Pixel coordinate grounding data
==========

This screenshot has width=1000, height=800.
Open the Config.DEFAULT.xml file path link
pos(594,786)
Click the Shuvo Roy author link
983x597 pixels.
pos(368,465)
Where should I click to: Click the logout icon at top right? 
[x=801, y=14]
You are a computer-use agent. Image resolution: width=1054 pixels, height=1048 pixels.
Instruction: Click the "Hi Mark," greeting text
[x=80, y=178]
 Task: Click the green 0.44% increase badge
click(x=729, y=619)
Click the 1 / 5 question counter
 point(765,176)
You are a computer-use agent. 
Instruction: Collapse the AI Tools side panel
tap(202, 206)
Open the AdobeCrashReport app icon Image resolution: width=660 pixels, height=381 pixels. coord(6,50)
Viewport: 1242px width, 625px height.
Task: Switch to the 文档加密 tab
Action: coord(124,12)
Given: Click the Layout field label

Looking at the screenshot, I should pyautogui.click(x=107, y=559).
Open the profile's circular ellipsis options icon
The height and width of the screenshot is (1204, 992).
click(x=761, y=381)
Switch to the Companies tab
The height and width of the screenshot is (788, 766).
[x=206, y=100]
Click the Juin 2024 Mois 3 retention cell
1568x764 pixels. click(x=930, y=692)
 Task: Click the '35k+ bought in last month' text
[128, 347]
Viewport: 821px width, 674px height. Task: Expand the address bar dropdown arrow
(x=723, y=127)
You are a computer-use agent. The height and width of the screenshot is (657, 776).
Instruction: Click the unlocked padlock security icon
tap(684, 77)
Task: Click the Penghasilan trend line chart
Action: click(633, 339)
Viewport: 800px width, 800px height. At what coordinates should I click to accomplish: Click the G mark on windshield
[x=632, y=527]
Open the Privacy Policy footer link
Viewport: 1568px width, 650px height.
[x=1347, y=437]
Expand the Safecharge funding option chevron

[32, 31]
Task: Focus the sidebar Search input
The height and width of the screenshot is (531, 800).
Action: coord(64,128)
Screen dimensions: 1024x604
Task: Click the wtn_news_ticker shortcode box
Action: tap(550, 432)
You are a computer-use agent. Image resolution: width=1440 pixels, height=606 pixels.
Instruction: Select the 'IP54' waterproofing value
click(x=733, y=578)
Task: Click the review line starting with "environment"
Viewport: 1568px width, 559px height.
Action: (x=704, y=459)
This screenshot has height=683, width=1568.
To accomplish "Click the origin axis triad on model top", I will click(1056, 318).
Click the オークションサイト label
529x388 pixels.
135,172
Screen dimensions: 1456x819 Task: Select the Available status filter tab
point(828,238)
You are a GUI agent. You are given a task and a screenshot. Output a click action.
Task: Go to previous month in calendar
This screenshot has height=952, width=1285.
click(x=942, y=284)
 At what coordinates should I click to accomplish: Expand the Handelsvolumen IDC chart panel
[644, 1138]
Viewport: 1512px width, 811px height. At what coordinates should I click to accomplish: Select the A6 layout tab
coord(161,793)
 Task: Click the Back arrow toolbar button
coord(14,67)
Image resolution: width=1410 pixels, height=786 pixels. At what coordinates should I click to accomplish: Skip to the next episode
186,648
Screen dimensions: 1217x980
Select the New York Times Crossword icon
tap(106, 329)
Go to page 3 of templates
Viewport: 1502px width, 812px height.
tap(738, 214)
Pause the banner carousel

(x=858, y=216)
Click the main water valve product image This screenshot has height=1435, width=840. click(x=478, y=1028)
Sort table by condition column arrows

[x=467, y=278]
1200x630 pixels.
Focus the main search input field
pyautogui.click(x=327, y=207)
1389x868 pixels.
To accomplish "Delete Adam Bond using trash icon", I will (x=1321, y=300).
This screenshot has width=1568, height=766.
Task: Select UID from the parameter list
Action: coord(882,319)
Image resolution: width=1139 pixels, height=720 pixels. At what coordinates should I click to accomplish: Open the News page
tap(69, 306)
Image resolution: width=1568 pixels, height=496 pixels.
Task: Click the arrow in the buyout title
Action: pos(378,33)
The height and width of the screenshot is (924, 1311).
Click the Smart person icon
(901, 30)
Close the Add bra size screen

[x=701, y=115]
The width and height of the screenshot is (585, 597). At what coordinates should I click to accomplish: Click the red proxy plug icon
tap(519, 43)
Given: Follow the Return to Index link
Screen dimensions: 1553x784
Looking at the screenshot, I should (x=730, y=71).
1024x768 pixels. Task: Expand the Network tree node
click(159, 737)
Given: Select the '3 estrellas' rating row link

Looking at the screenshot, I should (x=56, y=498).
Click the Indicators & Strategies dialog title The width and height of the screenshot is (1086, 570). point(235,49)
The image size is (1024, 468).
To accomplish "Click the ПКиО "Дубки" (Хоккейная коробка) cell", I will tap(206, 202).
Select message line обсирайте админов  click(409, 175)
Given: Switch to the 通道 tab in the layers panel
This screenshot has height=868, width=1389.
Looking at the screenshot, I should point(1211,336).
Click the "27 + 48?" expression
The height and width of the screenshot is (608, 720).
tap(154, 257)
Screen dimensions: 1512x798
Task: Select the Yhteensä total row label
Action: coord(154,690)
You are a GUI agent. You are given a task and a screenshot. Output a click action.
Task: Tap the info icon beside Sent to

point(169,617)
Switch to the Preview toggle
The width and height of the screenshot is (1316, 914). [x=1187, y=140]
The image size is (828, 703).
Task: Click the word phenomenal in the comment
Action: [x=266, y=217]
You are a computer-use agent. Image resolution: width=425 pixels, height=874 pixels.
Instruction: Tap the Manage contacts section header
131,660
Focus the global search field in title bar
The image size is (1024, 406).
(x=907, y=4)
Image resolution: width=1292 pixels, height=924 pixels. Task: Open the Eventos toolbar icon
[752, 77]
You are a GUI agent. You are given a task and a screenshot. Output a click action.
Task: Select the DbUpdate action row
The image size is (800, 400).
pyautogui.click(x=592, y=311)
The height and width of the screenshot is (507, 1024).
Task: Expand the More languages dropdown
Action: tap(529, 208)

==========

* **WORK TO COMPLETE**
Your answer should consist of the lines above that hold the word "agent".

* **ANSWER TO THIS EXERCISE**
You are a computer-use agent. Image resolution: width=1054 pixels, height=1048 pixels.
You are a computer-use agent. 
You are a computer-use agent. The height and width of the screenshot is (657, 776).
You are a computer-use agent. Image resolution: width=1440 pixels, height=606 pixels.
You are a GUI agent. You are given a task and a screenshot. Output a click action.
You are a GUI agent. You are given a task and a screenshot. Output a click action.
You are a computer-use agent. Image resolution: width=425 pixels, height=874 pixels.
You are a GUI agent. You are given a task and a screenshot. Output a click action.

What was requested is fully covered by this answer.